E5 stated that when R2 was brought back to the facility on 01/20/03, he was not wearing the electronic monitoring device that Z1 ordered for him. Per E6 and E4 (7-3 nurses), and per R2's Nurses Notes dated 01/20/03, R2 was able and had previously removed his electronic monitoring device even before his successful elopement on 01/19/03. Review of R2's chart showed no evidence that the facility reassessed R2 and devised a safety and supervision plan after having knowledge that this resident continued to remove his alarm device and continued to attempt elopement. Per R2's Physician Order Sheet, R2's electronic monitoring device was discontinued on 01/20/03, without a full assessment of his elopement risk and without any substitute
plan in place to monitor this resident without using the alarm. R2 had a second elopement on 01/26/03. Review of R2's only documented Elopement Risk Assessment dated 01/16/03 showed that R2 is high risk for elopement, yet no elopement care plan was put in place until 01/21/03, (five days after R2's admission) even though the facility had placed an electronic monitoring device on this resident upon admission. R2 had already managed to elope from the facility on 01/19/03.

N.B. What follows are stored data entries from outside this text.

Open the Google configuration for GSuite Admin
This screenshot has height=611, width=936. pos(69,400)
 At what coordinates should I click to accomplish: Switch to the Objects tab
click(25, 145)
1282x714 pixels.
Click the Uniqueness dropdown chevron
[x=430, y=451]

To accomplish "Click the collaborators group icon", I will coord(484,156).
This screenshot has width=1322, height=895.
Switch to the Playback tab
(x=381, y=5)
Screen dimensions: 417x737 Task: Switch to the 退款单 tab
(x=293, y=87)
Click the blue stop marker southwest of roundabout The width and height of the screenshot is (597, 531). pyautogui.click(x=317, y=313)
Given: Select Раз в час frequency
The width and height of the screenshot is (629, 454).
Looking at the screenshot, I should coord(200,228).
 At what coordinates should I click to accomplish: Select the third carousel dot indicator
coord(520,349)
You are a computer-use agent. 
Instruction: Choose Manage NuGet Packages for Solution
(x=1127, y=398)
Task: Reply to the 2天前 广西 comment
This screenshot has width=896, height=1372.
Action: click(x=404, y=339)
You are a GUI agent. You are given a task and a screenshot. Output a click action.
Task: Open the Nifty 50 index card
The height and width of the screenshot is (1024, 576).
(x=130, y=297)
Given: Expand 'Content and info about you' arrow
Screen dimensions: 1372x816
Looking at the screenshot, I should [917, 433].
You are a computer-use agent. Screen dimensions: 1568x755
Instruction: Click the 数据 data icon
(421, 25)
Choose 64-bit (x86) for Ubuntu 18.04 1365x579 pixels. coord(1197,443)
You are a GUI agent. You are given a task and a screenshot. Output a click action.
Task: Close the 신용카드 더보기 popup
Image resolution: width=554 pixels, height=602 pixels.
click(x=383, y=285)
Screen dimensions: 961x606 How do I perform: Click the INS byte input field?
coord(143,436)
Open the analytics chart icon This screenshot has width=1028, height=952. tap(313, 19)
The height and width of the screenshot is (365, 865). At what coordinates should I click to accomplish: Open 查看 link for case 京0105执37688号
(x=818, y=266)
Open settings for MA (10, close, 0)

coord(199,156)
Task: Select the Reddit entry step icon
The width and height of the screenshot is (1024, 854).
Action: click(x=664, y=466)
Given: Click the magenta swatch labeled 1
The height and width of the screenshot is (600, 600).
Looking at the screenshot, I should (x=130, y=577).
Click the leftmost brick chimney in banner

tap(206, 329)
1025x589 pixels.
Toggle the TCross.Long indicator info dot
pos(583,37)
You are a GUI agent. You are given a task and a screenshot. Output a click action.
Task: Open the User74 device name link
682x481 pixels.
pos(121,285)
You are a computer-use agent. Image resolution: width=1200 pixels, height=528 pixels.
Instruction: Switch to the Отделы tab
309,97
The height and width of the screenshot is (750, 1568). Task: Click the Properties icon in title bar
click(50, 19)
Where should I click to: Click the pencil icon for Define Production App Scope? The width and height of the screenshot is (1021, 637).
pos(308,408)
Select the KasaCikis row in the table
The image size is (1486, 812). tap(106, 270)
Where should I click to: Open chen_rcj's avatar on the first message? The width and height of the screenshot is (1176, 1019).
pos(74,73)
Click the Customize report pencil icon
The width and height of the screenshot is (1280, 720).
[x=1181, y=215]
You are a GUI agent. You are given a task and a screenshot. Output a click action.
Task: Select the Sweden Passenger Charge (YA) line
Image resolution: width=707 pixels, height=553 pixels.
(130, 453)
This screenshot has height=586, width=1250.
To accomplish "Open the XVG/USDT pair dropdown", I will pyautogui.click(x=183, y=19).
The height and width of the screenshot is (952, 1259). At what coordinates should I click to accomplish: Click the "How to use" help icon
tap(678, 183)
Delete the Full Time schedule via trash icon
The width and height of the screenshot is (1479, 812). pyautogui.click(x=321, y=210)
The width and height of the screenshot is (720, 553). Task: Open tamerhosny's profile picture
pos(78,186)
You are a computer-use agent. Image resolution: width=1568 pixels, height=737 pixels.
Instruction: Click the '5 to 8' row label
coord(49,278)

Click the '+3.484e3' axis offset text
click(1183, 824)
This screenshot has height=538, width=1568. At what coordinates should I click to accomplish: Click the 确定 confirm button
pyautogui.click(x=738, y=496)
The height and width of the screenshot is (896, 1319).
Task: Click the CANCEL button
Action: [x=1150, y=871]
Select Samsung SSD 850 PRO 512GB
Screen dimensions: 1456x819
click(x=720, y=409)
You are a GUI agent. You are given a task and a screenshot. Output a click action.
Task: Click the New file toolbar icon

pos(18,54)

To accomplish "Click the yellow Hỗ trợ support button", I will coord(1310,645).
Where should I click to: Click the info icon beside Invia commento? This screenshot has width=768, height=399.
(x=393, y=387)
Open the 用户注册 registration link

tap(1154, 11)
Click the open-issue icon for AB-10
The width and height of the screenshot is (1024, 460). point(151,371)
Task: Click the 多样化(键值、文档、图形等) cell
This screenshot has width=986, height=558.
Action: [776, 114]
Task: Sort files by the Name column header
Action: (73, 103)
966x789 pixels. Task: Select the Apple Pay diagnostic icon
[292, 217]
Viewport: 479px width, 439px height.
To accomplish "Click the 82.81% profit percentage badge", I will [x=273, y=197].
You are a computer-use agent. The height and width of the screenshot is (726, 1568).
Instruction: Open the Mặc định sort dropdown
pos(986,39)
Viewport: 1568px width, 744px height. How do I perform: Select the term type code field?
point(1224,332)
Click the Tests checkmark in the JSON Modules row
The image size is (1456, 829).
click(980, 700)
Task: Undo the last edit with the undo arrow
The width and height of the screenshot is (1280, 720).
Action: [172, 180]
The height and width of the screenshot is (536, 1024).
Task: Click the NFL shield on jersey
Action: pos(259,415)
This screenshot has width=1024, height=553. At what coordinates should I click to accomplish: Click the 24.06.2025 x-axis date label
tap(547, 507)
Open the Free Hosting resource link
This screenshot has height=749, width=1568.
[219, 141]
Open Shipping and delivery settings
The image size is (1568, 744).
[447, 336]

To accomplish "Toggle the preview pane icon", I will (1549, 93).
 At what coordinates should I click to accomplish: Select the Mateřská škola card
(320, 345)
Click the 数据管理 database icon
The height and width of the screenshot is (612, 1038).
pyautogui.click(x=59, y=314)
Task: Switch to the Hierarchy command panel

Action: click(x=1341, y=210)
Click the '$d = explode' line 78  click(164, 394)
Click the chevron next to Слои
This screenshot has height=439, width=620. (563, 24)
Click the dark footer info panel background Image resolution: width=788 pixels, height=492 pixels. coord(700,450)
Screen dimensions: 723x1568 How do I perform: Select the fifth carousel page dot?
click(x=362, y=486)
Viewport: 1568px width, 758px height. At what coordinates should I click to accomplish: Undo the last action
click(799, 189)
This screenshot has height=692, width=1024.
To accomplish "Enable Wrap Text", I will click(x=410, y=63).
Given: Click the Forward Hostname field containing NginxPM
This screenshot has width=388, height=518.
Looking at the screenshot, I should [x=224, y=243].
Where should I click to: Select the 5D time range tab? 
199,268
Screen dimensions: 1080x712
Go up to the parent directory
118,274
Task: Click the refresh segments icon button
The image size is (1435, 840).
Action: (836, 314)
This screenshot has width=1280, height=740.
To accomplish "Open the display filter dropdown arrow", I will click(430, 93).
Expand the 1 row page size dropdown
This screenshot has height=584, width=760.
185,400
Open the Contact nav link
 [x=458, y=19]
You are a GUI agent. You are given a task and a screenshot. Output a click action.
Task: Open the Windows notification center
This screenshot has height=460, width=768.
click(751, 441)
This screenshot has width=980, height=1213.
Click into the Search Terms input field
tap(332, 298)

Facility failed to notify Public Health per E2 (Director of Nursing) of both incidents of R2's elopement because they did not consider that R2 had eloped from the facility. Per Z1's interview, resident's diagnosis and assessments, R2 is not safe outside of the facility because his remote memory remains intact after his CVA. R2 is very confused and was not safe to walk home in the middle of the night casually dressed and not supervised by staff. Furthermore per Z4's (psychiatrist) progress notes dated 01/20/03, R2 "was not able to answer questions correctly", "mumbles incoherently", and "he was not able to follow simple instructions," all necessary to communicate outside of the facility.